Metade das capitais brasileiras são incapazes de lidar com extremos climáticos

O trabalho evidenciou que, das 27 capitais, incluindo o Distrito Federal, 15 delas não contam com um Plano de Mudanças Climáticas.

Planos de Mudanças Climáticas são ferramentas de política pública fundamentais para o planejamento e a gestão de riscos contra eventos climáticos extremos em nível local. Capitais que não possuem este instrumento demonstram, no mínimo, falta de preparo e/ou diálogo popular sobre a questão. E Porto Alegre é uma delas.

Um dado adicional a esse cenário ruim é o número de pessoas em situação de rua no Rio Grande do Sul atualmente: segundo levantamento realizado pelo Ministério de Direitos Humanos e Cidadania,, havia 9.859 pessoas vivendo sem teto no estado em 2023.

E mais um complicador: embora a ausência de uma moradia privada seja uma das características definidoras da população em situação de rua, este segmento muitas vezes é esquecido nas contabilizações de déficit habitacional no Brasil. Assim como o tema “habitação” raramente aparece nas definições de políticas públicas para as populações de rua - principalmente a nível municipal. Ou seja: a maioria dos prefeitos do país não prioriza a questão em suas plataformas de governo.

As chuvas e o aumento do déficit habitacional

No ano de 2019, segundo a Fundação João Pinheiro, o déficit habitacional no Rio Grande do Sul correspondeu a 226.083 domicílios. Deste total, 65.061 correspondiam ao conceito de “habitação precária”, que representa a soma dos domicílios “rústicos” ou “improvisados”.

Metodologicamente, não é possível afirmar uma correspondência direta entre os chamados domicílios rústicos e improvisados com a população em situação de rua. Mas é possível afirmar o inverso: os domicílios precários certamente sofreram mais intensamente os impactos das chuvas intensas.

É preciso pensar a habitação nas ações emergenciais voltadas à mitigação das crises socioambientais. Principalmente, é preciso pensar a população em situação de rua no âmbito dos Planos de Mudanças Climáticas.

Embora o IBGE tenha divulgado recentemente que existe um número muito expressivo de domicílios não ocupados no Brasil (cerca de 18 milhões de imóveis, ou 20% do total de domicílios existentes no país), o déficit habitacional ainda é uma questão premente em todos os estados.

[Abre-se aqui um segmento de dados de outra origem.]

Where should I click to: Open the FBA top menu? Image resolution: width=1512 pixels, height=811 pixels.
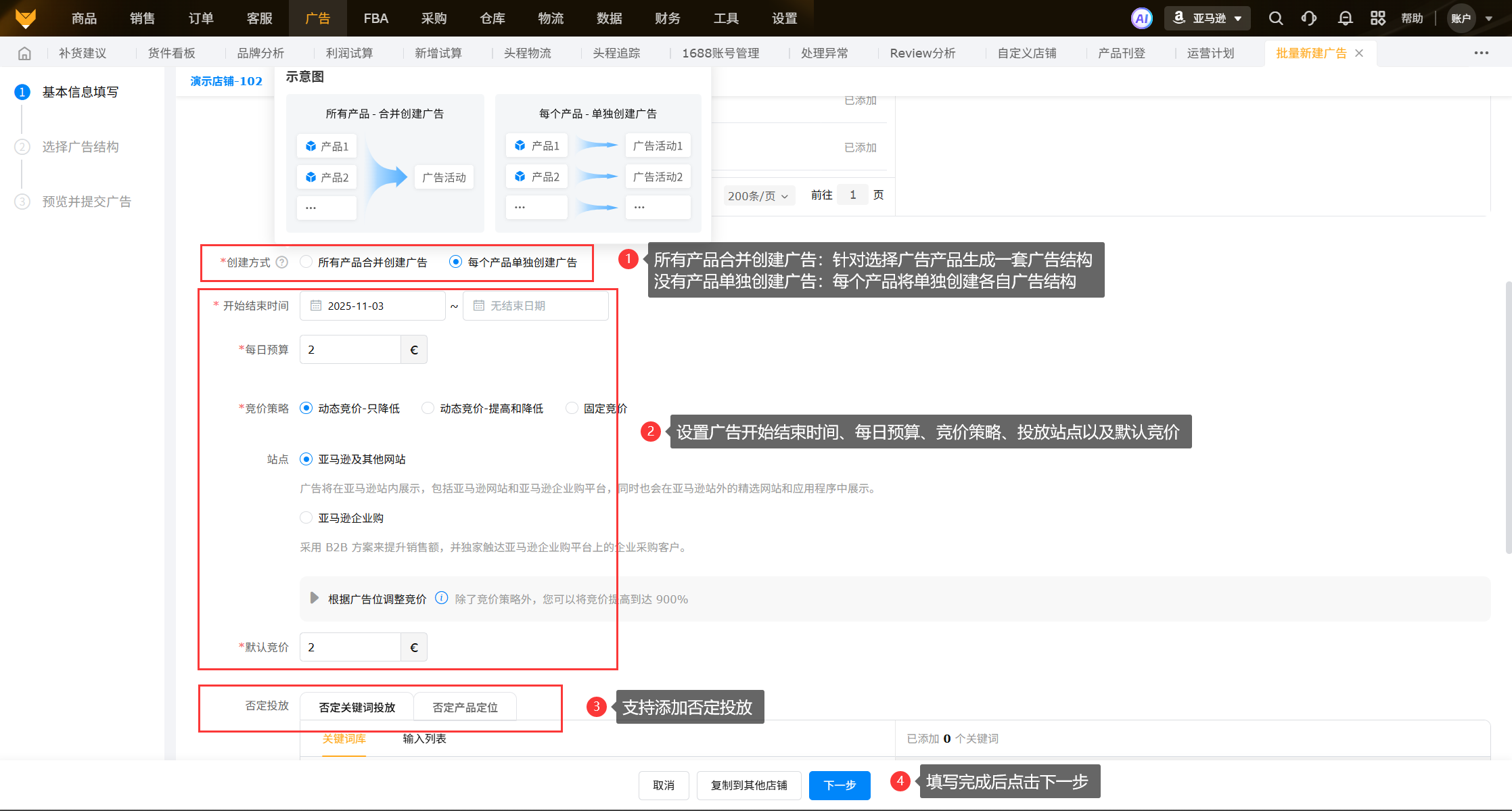pyautogui.click(x=375, y=18)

Plano Nacional de Ruas Visíveis

No final de 2023, o governo federal lançou o Plano Nacional Ruas Visíveis, que se propôs a ser uma estratégia de ação e monitoramento para a efetivação de uma Política Nacional para a população em situação de rua no Brasil.

O plano utilizou a metodologia Housing First. Ela tem como pressuposto o acesso imediato à moradia como um fator estabilizador fundamental para a superação da situação de rua, e para o desenvolvimento de uma autonomia pessoal. Experiências nesse sentido já foram bem recebidas em diferentes lugares do mundo. Resta saber como tais propostas vão repercutir aqui, no âmbito de estados e municípios.

Precariedade crescente

O déficit habitacional brasileiro, segundo o último levantamento da Fundação João Pinheiro, realizado a partir da Pnad 2022, correspondeu a 6.215.313 domicílios - considerando as categorias de habitação precárias, a coabitação e o gasto excessivo com aluguel.

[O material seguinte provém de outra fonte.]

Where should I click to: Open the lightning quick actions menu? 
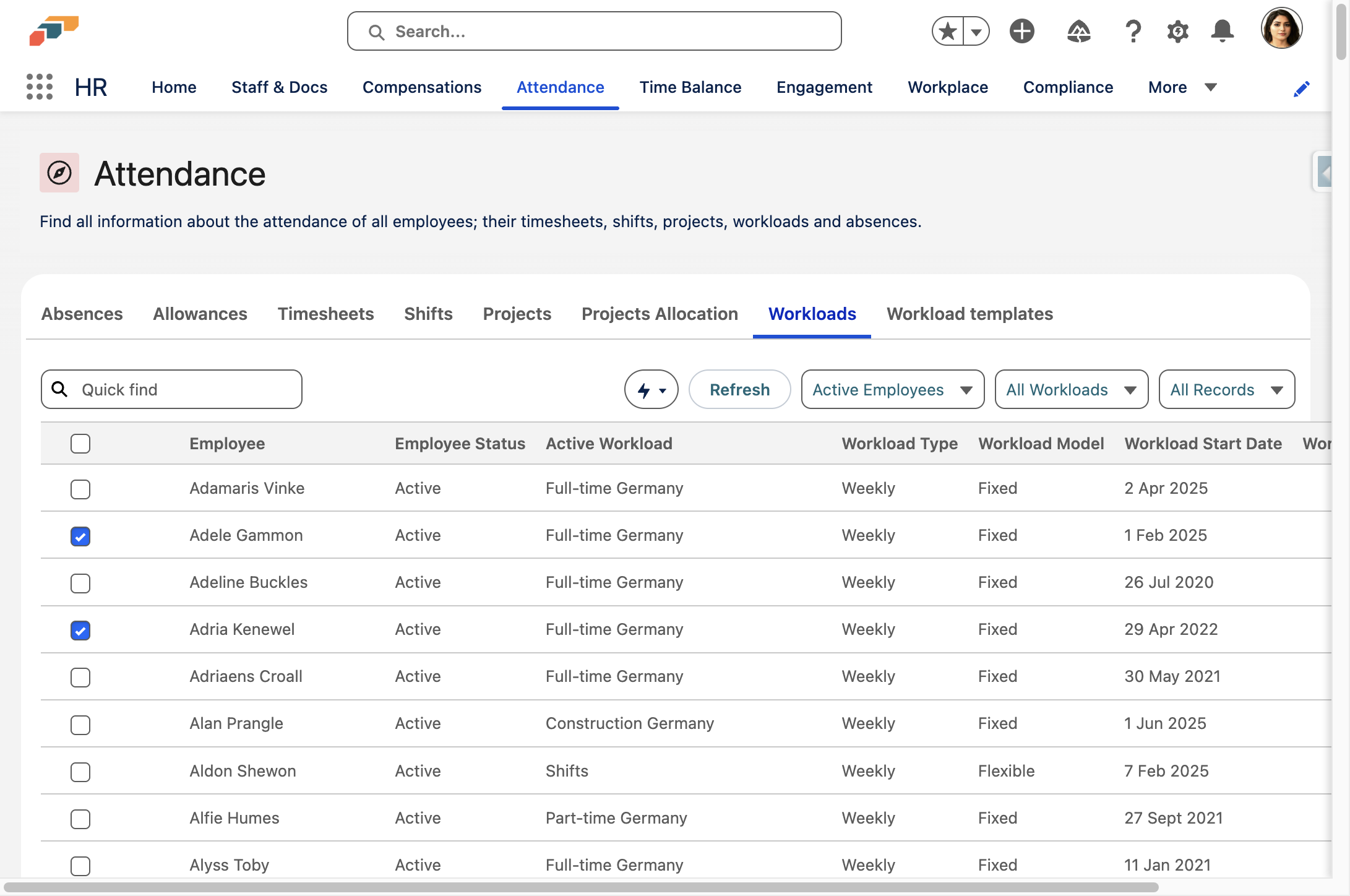[x=651, y=390]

A habitação precária corresponde a cerca de 27% do total do nosso déficit habitacional. Por outro lado, a quantidade de pessoas em situação de rua vem aumentando exponencialmente. O IPEA estimou que havia em 2022, no Brasil, 281.472 pessoas que viviam em situação de rua, número que é 211% superior ao estimado em 2012.

Ambos indicadores denotam a urgência de se pensar a habitação como um direito humano acessível a todos. Ter uma moradia digna não significa acessar apenas a uma mercadoria de valor. Significa viabilizar a proteção de corpos e vidas humanas. Os eventos extremos derivados das mudanças climáticas só intensificam tal demanda.